ASSIGNED TASK -
Your answer should be every line from the records that contains "agent".

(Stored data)
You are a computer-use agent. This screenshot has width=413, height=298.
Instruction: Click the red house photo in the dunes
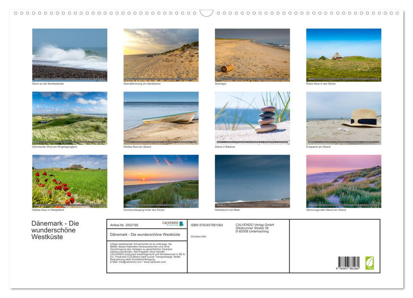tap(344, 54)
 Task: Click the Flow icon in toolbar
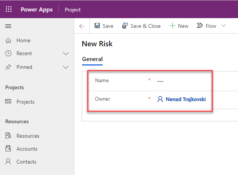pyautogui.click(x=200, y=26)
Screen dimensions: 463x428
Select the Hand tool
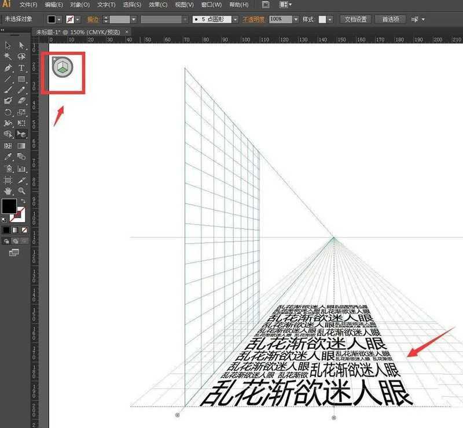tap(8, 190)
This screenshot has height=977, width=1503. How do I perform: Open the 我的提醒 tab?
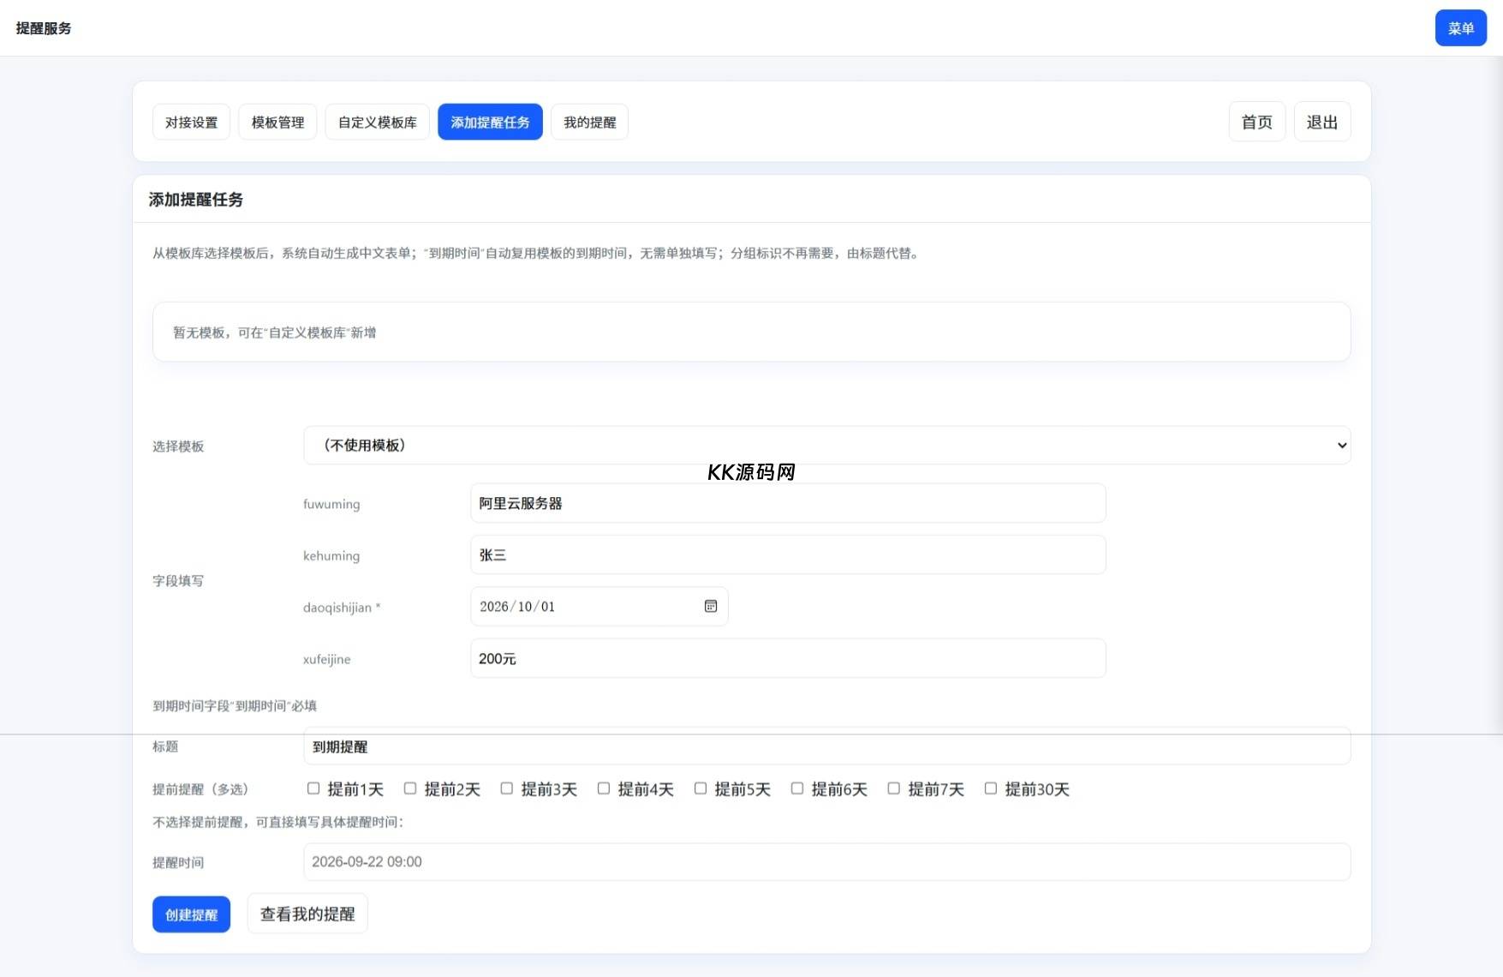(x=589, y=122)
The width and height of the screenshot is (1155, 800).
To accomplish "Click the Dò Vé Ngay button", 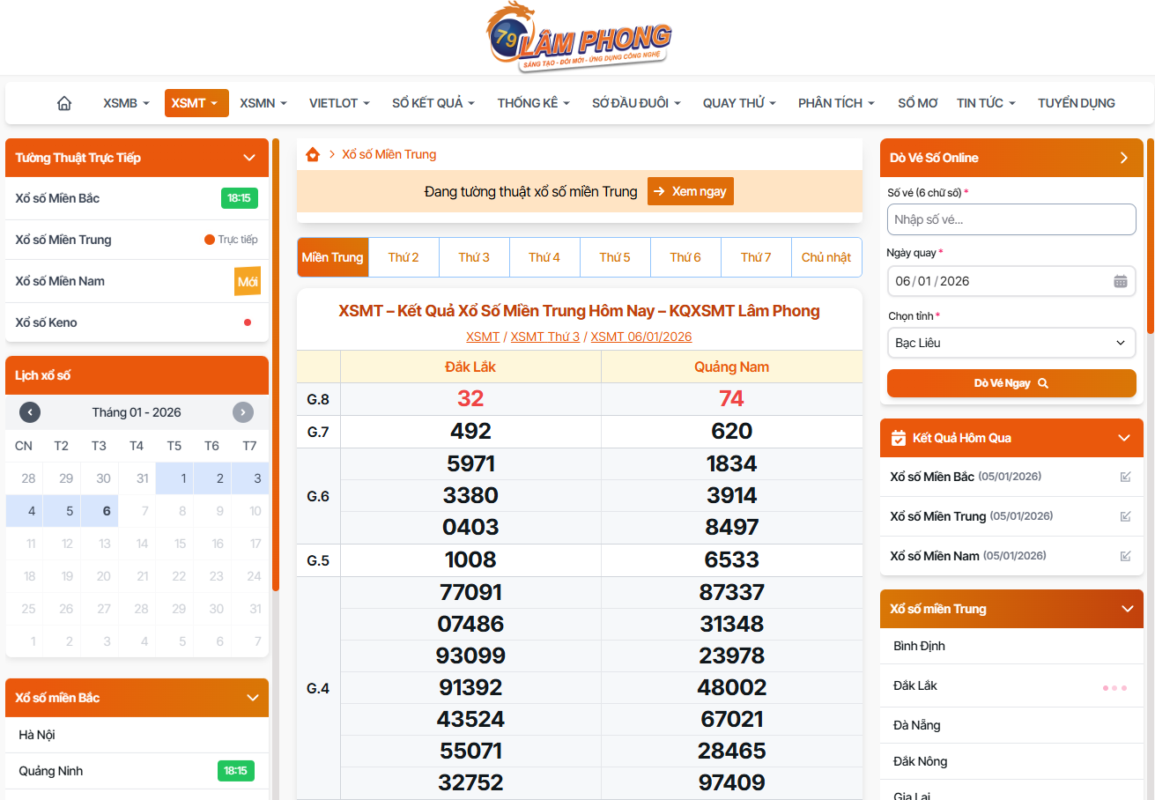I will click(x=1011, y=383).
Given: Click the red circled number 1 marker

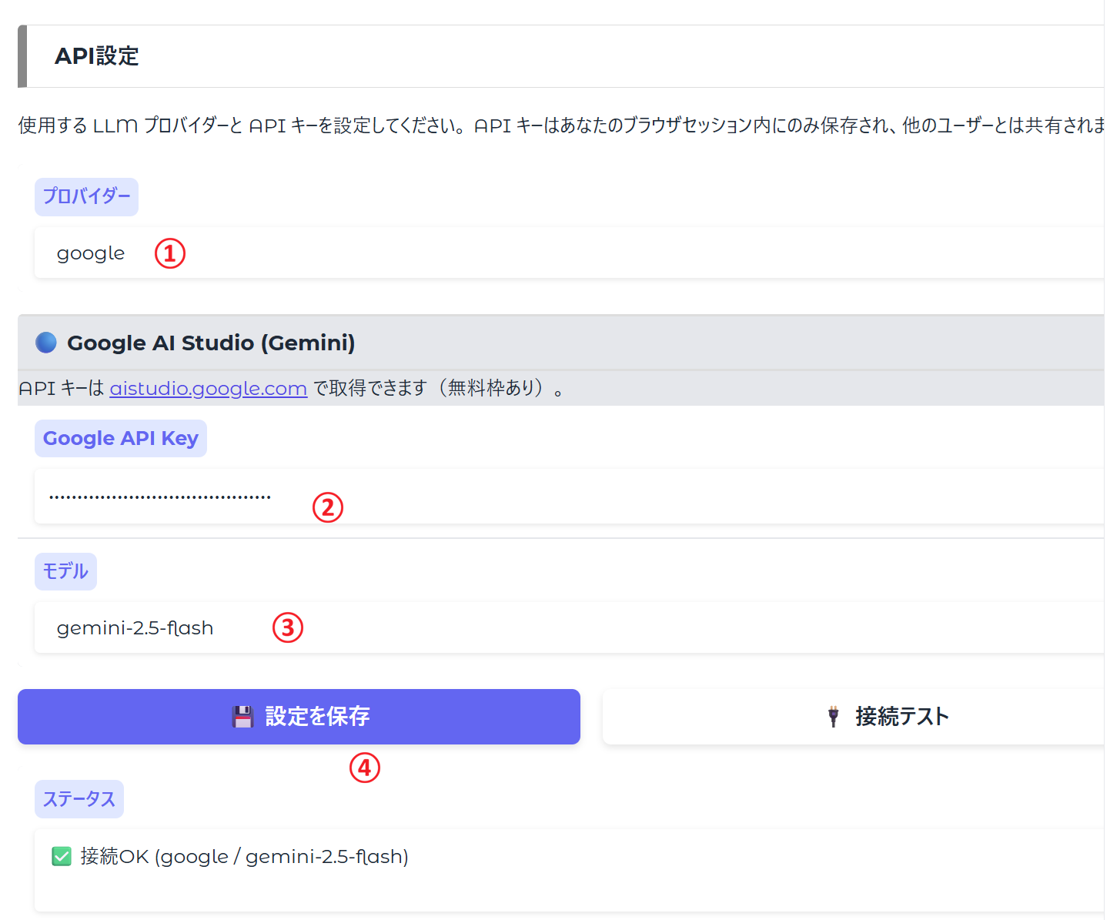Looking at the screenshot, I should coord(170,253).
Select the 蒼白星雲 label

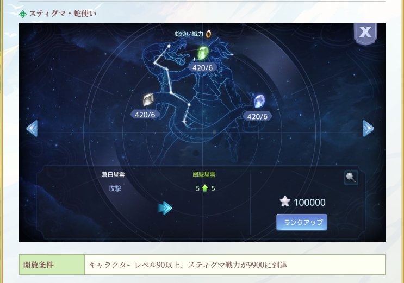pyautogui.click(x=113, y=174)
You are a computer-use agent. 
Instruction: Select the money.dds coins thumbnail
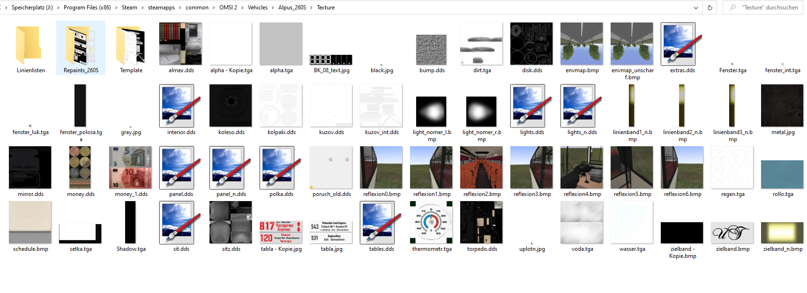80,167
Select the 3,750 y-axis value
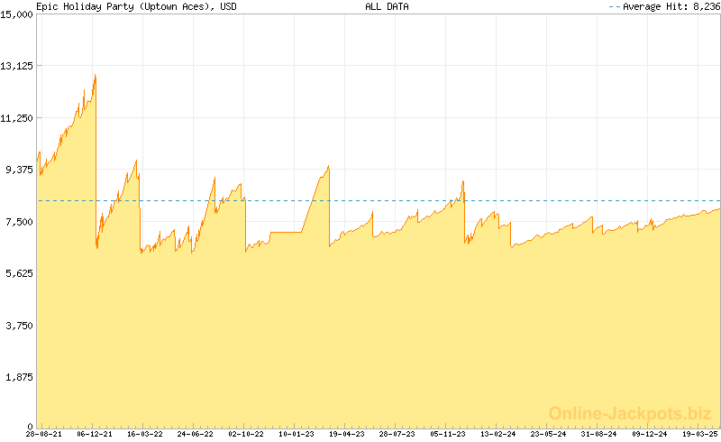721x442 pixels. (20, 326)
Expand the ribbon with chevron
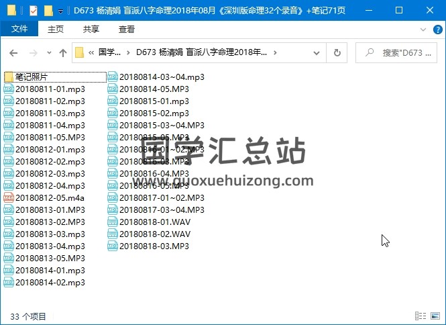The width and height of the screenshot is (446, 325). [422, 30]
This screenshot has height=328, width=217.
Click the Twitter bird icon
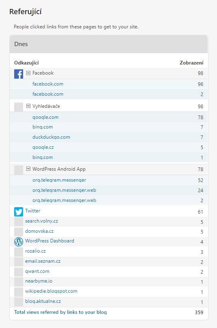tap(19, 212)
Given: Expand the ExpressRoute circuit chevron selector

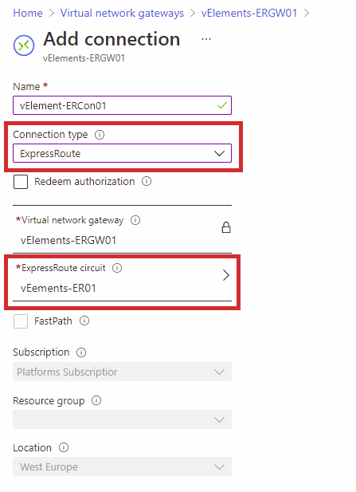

RESULT OF THIS EXERCISE -
You are a computer-use agent. This screenshot has width=413, height=298.
You are a computer-use agent. 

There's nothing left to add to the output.